Mike shrugs. "It's up to the LT."

Nate glances at Brad; Brad's gone full Iceman again, face totally blank, mouth a straight line. Nate looks at the table, sighs.

"It is a good idea," he says. "Or it's a better idea than killing Ray, anyway. We'll talk to it in groups, use the buddy system, make sure it doesn't possess anyone it's talking to. We'll find out what it wants and why it wants it. And," and he pauses, glances around the table a last time, "we'll find out how to stop it."

* * *

Nine men is just a few too many to fit in the comm room, but going in smaller groups is too few for any of the men to feel comfortable around Cuckoo. They agree to squeeze in like sardines, drill each other on what exactly to do if their fellow Marine is mesmerized by Cuckoo's voice. Nate settles on a list of questions he'd like Cuckoo to answer; he'd be surprised if it gives a straight reply to two of them, but if it _does_ answer two, those two answers will be worth the rest of the trouble they've been given.

Standing outside the comm door, Nate feels a pang of pure and unaccountable terror from a source he can't quite name.
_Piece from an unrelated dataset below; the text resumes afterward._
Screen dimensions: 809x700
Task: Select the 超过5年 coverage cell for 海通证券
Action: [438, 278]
It's not a hunch so much as an unshakeable intuition—a dread—curling up in the pit of his stomach, and the implications of it frighten him.

"No time like the present, gentlemen," he says, and the door to the comm room swishes open.
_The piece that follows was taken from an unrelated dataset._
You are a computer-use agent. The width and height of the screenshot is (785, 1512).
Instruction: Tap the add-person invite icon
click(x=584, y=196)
Cuckoo glances up at the sound. It has a hungry look in its eyes, something too bright to be natural, and the jitter of its fingers and the smirk on its lips are so disturbing that Nate physically feels a few of his sergeants recoil.

It smiles, wide and feral. "You brought friends. And no caveman."

"Who you see or do not see in this room is none of your concern," Nate says tightly. "We've come to ask you some questions."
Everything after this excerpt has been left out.